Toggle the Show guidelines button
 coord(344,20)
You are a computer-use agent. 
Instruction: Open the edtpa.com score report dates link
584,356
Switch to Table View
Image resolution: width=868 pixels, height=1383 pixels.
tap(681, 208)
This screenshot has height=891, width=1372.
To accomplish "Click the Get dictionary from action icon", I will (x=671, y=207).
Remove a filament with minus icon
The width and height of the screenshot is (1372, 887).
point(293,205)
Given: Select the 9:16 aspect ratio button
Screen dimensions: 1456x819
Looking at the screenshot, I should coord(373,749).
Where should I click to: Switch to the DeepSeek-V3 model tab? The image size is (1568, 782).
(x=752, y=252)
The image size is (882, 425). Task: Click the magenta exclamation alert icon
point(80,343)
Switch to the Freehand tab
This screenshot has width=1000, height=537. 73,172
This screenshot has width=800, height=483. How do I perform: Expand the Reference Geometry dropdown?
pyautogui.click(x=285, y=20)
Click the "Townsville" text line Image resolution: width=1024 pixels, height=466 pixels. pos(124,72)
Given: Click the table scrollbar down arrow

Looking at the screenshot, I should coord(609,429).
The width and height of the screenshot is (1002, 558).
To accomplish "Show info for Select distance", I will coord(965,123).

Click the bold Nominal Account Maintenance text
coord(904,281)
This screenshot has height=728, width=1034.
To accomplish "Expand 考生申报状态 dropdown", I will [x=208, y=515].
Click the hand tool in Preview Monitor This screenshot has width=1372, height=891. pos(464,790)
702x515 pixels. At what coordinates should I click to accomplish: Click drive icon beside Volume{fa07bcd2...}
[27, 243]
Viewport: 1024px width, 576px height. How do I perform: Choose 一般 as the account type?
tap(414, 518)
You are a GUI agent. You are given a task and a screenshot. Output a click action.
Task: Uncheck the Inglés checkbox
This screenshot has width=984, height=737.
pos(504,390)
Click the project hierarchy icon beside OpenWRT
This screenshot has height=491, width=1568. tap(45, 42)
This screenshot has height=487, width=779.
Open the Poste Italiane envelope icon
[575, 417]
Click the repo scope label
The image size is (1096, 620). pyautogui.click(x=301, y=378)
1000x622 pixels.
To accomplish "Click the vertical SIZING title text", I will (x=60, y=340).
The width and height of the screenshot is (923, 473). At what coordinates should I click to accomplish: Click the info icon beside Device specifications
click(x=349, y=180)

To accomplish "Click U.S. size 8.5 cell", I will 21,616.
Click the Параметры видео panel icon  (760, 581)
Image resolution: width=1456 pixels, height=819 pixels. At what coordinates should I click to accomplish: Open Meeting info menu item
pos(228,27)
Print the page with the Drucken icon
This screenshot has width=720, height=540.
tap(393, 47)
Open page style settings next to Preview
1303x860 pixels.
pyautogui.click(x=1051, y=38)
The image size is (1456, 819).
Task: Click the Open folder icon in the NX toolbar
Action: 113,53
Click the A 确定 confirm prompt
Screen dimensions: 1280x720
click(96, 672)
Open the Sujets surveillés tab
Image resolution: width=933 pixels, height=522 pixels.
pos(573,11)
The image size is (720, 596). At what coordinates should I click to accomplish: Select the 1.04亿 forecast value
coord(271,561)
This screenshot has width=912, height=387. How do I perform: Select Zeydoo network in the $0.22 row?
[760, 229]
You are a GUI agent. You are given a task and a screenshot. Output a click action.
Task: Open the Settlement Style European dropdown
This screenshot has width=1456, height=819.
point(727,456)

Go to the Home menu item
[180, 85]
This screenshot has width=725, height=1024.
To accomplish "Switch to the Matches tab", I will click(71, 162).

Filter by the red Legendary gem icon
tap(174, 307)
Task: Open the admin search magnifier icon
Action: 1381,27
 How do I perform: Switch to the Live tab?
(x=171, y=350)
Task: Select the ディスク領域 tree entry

● ● ● ●

* SET TASK *
Can you write out the material above again with "Freehand" swapped for "Sketch" and everything else left the same?

* THE RESULT *
Toggle the Show guidelines button
 coord(344,20)
You are a computer-use agent. 
Instruction: Open the edtpa.com score report dates link
584,356
Switch to Table View
Image resolution: width=868 pixels, height=1383 pixels.
tap(681, 208)
This screenshot has height=891, width=1372.
To accomplish "Click the Get dictionary from action icon", I will (x=671, y=207).
Remove a filament with minus icon
The width and height of the screenshot is (1372, 887).
point(293,205)
Given: Select the 9:16 aspect ratio button
Screen dimensions: 1456x819
Looking at the screenshot, I should coord(373,749).
Where should I click to: Switch to the DeepSeek-V3 model tab? The image size is (1568, 782).
(x=752, y=252)
The image size is (882, 425). Task: Click the magenta exclamation alert icon
point(80,343)
Switch to the Sketch tab
This screenshot has width=1000, height=537. 73,172
This screenshot has width=800, height=483. How do I perform: Expand the Reference Geometry dropdown?
pyautogui.click(x=285, y=20)
Click the "Townsville" text line Image resolution: width=1024 pixels, height=466 pixels. pos(124,72)
Given: Click the table scrollbar down arrow

Looking at the screenshot, I should coord(609,429).
The width and height of the screenshot is (1002, 558).
To accomplish "Show info for Select distance", I will coord(965,123).

Click the bold Nominal Account Maintenance text
coord(904,281)
This screenshot has height=728, width=1034.
To accomplish "Expand 考生申报状态 dropdown", I will [x=208, y=515].
Click the hand tool in Preview Monitor This screenshot has width=1372, height=891. pos(464,790)
702x515 pixels. At what coordinates should I click to accomplish: Click drive icon beside Volume{fa07bcd2...}
[27, 243]
Viewport: 1024px width, 576px height. How do I perform: Choose 一般 as the account type?
tap(414, 518)
You are a GUI agent. You are given a task and a screenshot. Output a click action.
Task: Uncheck the Inglés checkbox
This screenshot has width=984, height=737.
pos(504,390)
Click the project hierarchy icon beside OpenWRT
This screenshot has height=491, width=1568. tap(45, 42)
This screenshot has height=487, width=779.
Open the Poste Italiane envelope icon
[575, 417]
Click the repo scope label
The image size is (1096, 620). pyautogui.click(x=301, y=378)
1000x622 pixels.
To accomplish "Click the vertical SIZING title text", I will (x=60, y=340).
The width and height of the screenshot is (923, 473). At what coordinates should I click to accomplish: Click the info icon beside Device specifications
click(x=349, y=180)

To accomplish "Click U.S. size 8.5 cell", I will 21,616.
Click the Параметры видео panel icon  (760, 581)
Image resolution: width=1456 pixels, height=819 pixels. At what coordinates should I click to accomplish: Open Meeting info menu item
pos(228,27)
Print the page with the Drucken icon
This screenshot has width=720, height=540.
tap(393, 47)
Open page style settings next to Preview
1303x860 pixels.
pyautogui.click(x=1051, y=38)
The image size is (1456, 819).
Task: Click the Open folder icon in the NX toolbar
Action: 113,53
Click the A 确定 confirm prompt
Screen dimensions: 1280x720
click(96, 672)
Open the Sujets surveillés tab
Image resolution: width=933 pixels, height=522 pixels.
pos(573,11)
The image size is (720, 596). At what coordinates should I click to accomplish: Select the 1.04亿 forecast value
coord(271,561)
This screenshot has width=912, height=387. How do I perform: Select Zeydoo network in the $0.22 row?
[760, 229]
You are a GUI agent. You are given a task and a screenshot. Output a click action.
Task: Open the Settlement Style European dropdown
This screenshot has width=1456, height=819.
point(727,456)

Go to the Home menu item
[180, 85]
This screenshot has width=725, height=1024.
To accomplish "Switch to the Matches tab", I will click(71, 162).

Filter by the red Legendary gem icon
tap(174, 307)
Task: Open the admin search magnifier icon
Action: 1381,27
 How do I perform: Switch to the Live tab?
(x=171, y=350)
Task: Select the ディスク領域 tree entry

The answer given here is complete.